- DESCRIPTION OF THE TASK: Copy all records exactly, excluding images.

- PROVIDED MATERIAL:

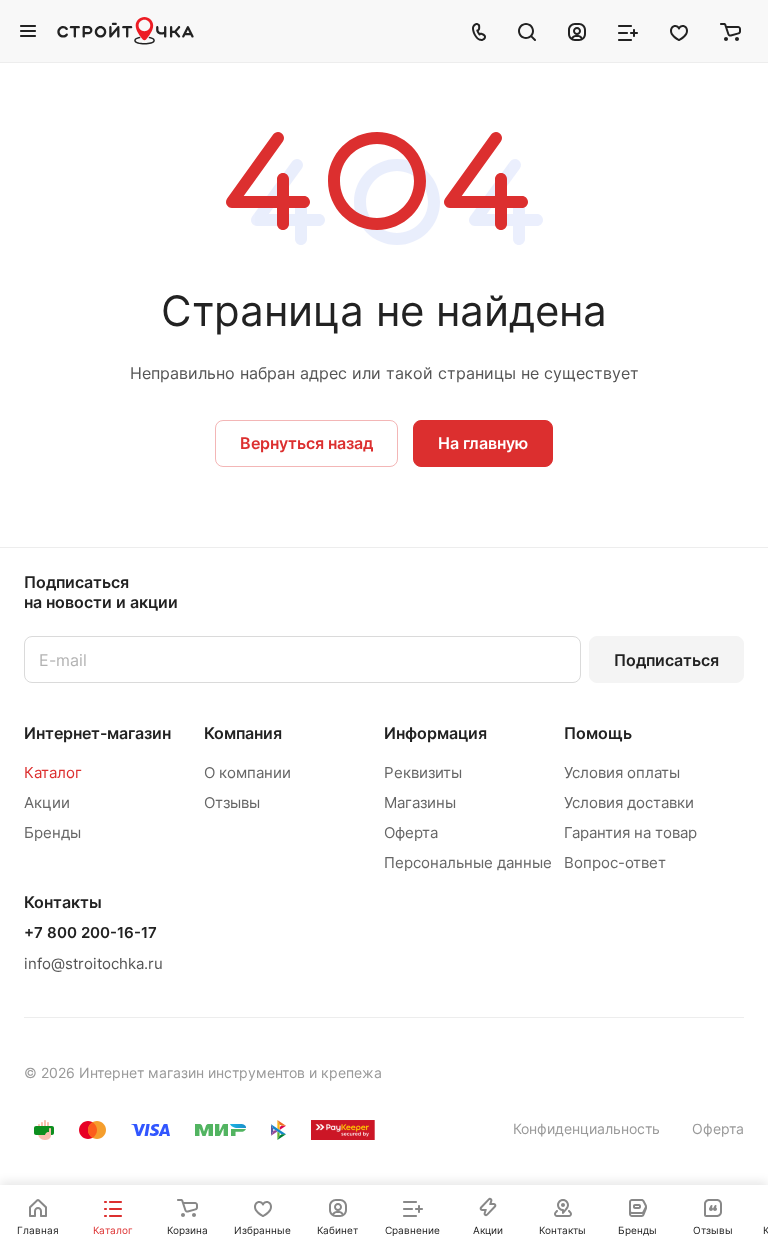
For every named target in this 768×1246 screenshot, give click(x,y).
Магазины (420, 802)
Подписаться (666, 660)
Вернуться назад (306, 443)
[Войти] (577, 31)
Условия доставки (629, 802)
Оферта (411, 832)
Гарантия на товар (630, 832)
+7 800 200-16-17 (90, 933)
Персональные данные (468, 862)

- EXERCISE ANSWER:
For every named target in this 768×1246 screenshot, give click(x,y).
Магазины (420, 802)
Подписаться (666, 660)
Вернуться назад (306, 443)
[Войти] (577, 31)
Условия доставки (629, 802)
Оферта (411, 832)
Гарантия на товар (630, 832)
+7 800 200-16-17 (90, 933)
Персональные данные (468, 862)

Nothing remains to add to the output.